Determination of cefuroxime lysine in rat brain microdialysates by ultra‐fast liquid chromatography with UV and tandem mass spectrometry: application to an acute toxicokinetic study

Abstract

Cefuroxime lysine is a new second-generation cephalosporins, which can penetrate the blood-brain barrier to cure the meningitis. In order to investigate its acute toxicokinetic study after intraperitoneal injection of 675 mg/kg cefuroxime lysine, a sensitive and clean ultra-fast liquid chromatography-tandem mass spectrometry (UFLC-MS/MS) method for the determination of cefuroxime lysine in microdialysate samples was developed and validated, which was compared with UFLC-UV as a reference method.
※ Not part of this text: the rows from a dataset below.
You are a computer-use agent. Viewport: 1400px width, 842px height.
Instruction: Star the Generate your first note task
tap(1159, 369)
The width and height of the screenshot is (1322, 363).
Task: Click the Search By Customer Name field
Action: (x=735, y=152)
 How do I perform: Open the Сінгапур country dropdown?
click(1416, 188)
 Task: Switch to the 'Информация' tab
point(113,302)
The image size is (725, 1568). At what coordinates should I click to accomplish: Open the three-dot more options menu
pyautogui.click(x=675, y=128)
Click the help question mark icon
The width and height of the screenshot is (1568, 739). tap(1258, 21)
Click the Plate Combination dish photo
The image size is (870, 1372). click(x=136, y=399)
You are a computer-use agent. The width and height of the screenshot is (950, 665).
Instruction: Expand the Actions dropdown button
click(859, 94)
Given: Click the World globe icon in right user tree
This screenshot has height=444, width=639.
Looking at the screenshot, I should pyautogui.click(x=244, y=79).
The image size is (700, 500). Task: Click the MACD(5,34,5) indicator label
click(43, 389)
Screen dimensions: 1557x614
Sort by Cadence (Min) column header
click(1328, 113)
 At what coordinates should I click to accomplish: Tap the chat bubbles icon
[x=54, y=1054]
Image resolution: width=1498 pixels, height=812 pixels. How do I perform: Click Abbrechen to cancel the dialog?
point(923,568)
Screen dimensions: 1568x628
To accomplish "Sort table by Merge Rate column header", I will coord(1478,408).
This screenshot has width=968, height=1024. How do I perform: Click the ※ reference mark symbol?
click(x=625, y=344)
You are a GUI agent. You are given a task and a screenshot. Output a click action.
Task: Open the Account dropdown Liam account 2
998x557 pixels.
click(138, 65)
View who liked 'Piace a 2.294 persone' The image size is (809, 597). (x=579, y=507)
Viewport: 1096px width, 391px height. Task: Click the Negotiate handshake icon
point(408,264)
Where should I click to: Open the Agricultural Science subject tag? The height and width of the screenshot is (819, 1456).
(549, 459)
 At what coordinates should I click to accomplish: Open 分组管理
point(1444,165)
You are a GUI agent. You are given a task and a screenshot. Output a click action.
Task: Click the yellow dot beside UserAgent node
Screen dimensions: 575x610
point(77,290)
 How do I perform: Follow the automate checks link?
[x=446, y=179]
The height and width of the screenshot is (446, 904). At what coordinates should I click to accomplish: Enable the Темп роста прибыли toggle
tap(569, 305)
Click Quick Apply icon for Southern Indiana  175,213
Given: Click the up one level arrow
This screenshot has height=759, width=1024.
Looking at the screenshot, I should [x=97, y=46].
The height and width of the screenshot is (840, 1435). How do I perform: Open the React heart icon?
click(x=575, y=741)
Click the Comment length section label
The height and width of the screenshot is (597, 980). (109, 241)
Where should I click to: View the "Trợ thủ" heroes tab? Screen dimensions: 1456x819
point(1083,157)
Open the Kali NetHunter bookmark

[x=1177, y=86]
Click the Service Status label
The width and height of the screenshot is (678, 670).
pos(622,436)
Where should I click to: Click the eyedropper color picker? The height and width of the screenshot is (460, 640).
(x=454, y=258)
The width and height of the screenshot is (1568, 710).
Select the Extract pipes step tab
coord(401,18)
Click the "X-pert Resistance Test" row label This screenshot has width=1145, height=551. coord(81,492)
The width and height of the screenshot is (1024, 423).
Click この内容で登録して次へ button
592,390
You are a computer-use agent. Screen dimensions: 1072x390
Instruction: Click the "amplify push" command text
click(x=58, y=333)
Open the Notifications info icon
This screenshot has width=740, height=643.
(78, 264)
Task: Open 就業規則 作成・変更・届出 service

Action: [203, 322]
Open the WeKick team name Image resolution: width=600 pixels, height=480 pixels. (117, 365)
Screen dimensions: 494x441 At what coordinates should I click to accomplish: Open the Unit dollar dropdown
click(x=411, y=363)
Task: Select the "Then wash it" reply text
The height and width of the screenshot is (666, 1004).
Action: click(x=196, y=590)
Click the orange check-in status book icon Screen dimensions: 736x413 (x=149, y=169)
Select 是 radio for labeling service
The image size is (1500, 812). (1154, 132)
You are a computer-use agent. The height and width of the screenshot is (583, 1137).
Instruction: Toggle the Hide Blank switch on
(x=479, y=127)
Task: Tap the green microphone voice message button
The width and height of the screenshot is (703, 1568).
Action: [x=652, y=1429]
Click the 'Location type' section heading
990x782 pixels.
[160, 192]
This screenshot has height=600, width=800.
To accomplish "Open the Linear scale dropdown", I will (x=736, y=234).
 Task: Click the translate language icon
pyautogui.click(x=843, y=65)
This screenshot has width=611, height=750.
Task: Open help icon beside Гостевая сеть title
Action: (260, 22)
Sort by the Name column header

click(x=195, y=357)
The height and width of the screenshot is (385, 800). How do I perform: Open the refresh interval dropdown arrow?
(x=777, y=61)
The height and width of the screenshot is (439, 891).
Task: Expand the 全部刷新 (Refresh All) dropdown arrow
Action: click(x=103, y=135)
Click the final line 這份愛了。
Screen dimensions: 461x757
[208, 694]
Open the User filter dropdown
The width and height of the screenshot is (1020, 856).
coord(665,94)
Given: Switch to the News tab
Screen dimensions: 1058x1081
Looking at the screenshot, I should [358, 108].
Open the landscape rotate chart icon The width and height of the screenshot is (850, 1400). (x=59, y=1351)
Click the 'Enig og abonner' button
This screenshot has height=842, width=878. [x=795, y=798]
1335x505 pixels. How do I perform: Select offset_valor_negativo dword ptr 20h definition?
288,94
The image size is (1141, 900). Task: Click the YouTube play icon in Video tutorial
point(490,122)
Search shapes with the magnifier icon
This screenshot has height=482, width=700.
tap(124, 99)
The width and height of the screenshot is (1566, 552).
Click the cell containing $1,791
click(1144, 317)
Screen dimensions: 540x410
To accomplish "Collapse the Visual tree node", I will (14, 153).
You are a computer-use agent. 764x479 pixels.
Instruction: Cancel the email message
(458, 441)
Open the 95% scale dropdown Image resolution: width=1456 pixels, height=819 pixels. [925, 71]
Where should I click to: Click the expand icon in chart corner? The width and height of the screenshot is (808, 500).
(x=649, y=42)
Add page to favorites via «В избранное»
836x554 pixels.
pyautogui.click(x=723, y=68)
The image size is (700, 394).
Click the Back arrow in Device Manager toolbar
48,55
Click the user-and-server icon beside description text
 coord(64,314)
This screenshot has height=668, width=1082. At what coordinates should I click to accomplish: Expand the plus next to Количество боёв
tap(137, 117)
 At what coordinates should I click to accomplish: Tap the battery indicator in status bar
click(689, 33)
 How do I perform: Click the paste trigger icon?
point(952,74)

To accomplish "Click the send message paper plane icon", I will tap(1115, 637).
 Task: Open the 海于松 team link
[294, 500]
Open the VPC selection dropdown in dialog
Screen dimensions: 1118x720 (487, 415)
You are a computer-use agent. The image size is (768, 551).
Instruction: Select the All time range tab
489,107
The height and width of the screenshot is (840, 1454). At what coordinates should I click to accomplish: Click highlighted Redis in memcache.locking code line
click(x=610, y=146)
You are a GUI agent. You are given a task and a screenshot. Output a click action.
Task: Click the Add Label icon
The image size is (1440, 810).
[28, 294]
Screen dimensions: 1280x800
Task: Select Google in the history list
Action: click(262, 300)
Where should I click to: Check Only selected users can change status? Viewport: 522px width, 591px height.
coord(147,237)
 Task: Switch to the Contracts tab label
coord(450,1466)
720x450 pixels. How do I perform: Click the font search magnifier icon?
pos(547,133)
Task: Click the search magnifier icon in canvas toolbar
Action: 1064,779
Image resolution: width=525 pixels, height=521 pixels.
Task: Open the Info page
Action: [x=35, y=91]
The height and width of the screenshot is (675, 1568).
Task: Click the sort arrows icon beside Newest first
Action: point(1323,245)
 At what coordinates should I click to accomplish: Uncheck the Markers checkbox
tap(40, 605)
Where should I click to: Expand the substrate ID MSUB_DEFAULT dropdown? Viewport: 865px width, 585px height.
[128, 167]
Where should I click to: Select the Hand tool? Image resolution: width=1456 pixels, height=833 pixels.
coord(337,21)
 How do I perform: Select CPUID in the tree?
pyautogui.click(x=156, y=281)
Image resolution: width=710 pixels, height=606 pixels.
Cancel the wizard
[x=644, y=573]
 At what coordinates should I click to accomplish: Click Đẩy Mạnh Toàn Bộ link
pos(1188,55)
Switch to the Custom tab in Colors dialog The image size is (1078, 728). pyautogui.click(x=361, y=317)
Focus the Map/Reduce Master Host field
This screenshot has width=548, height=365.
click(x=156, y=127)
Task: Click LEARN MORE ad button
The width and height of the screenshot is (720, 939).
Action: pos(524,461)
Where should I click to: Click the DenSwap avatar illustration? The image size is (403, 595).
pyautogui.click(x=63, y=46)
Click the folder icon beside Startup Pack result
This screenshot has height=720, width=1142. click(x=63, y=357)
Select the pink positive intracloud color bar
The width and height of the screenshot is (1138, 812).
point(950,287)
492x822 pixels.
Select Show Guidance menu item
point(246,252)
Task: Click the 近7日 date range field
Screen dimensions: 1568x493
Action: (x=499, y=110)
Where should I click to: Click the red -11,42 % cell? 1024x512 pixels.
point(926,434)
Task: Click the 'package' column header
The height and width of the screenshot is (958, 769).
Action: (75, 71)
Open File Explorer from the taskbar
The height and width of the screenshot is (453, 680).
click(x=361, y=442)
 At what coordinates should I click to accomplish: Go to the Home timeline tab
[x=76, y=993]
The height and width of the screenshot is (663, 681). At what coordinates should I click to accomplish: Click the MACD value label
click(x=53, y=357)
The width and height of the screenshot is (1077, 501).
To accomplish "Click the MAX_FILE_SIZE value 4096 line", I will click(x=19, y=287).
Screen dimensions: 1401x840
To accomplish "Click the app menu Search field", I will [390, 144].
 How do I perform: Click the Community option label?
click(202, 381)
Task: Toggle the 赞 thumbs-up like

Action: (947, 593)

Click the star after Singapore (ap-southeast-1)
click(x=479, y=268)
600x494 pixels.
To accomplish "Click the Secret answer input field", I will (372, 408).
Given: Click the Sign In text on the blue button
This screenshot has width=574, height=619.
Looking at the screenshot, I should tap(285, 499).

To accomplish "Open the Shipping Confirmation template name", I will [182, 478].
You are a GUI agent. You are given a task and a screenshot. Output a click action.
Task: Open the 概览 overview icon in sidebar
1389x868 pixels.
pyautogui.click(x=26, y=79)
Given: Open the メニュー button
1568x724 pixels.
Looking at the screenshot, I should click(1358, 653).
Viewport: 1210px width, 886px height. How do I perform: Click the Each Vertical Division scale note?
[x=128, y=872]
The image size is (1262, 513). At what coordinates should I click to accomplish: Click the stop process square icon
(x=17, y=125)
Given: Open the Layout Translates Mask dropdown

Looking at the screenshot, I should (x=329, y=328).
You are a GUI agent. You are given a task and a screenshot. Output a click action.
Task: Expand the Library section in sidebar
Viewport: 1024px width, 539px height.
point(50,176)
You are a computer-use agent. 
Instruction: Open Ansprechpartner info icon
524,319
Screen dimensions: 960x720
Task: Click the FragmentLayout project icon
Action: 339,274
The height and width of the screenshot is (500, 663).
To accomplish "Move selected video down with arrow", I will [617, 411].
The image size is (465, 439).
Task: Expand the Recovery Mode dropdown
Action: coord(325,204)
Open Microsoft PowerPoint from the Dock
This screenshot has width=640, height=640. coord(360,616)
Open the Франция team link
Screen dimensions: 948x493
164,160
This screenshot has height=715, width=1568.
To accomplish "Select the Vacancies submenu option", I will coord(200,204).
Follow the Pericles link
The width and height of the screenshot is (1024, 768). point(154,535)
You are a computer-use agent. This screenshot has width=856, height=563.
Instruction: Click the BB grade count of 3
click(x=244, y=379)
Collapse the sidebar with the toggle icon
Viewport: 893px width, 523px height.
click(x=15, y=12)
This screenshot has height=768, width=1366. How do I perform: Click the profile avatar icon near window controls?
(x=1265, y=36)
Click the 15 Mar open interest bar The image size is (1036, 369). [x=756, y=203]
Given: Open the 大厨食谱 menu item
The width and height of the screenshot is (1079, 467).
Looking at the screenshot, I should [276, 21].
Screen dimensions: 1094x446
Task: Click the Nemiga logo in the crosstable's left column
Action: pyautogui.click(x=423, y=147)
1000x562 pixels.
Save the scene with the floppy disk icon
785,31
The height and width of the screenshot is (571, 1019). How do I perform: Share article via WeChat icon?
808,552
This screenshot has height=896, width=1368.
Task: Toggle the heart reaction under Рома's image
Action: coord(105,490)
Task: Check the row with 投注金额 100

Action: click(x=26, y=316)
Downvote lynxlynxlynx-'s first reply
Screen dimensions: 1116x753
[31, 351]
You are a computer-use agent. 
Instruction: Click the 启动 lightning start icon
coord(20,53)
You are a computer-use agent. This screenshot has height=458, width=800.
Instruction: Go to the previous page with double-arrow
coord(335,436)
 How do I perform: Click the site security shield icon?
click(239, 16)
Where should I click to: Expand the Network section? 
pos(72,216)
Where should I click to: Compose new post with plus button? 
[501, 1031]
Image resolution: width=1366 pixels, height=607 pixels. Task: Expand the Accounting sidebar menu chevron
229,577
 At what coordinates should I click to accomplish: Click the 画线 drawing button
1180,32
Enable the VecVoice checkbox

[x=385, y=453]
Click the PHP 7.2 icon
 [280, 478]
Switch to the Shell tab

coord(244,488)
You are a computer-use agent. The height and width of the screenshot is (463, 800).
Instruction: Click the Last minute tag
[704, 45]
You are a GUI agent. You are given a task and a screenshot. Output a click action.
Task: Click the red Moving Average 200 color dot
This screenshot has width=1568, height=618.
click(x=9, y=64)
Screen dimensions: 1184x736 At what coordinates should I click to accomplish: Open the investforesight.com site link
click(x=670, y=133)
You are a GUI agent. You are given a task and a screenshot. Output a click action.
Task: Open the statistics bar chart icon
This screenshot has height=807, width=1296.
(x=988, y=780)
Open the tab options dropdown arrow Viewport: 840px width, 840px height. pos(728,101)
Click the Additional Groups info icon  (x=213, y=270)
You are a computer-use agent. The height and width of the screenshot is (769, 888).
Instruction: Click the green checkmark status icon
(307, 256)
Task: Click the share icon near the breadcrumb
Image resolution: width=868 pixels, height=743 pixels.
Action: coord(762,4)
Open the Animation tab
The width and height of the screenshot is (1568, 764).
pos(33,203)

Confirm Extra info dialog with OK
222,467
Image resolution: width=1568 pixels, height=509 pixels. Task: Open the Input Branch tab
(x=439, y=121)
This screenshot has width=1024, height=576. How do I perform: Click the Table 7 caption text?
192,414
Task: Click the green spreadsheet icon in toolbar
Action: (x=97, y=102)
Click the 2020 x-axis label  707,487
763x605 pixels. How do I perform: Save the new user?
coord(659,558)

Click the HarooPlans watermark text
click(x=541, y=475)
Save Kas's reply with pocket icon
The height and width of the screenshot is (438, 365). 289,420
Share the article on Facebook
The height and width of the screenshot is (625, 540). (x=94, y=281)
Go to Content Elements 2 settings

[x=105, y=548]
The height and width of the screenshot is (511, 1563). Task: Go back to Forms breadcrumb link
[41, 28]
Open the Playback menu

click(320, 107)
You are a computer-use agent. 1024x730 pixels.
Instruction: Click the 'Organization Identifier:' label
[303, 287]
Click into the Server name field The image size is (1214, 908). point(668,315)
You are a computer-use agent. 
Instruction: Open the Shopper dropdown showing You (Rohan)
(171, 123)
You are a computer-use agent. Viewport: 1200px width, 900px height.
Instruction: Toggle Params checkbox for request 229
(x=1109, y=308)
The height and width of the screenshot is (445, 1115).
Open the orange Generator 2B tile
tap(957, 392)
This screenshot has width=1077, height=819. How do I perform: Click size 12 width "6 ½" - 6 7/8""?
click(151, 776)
Chromatographic separation was performed on a Shim-pack XR-ODS C18 column (75 × 3.0 mm, 2.2 µm), with an isocratic elution of 0.1% formic acid in acetonitrile-0.1% formic acid in water (45:55, v/v) for LC-MS and acetonitrile-20 mm potassium dihydrogen phosphate (pH 3.0,20:80, v/v) for LC-UV. The lower limit of detection was 0.01 µg/mL for LC-MS and 0.1 µg/mL for LC-UV method, with the same corresponding linearity range of 0.1-50 µg/mL. The intra- and inter-day precisions (relative standard deviation) for both methods were from 1.1 to 8.9%, while the accuracy was all within ±10.9%. The results of both methods were finally compared using paired t-test; the results indicated that the concentrations measured by the two methods correlated significantly (p < 0.05), which suggested that the two methods based on LC-MS and LC-UV were suitable for the acute toxicokinetic study.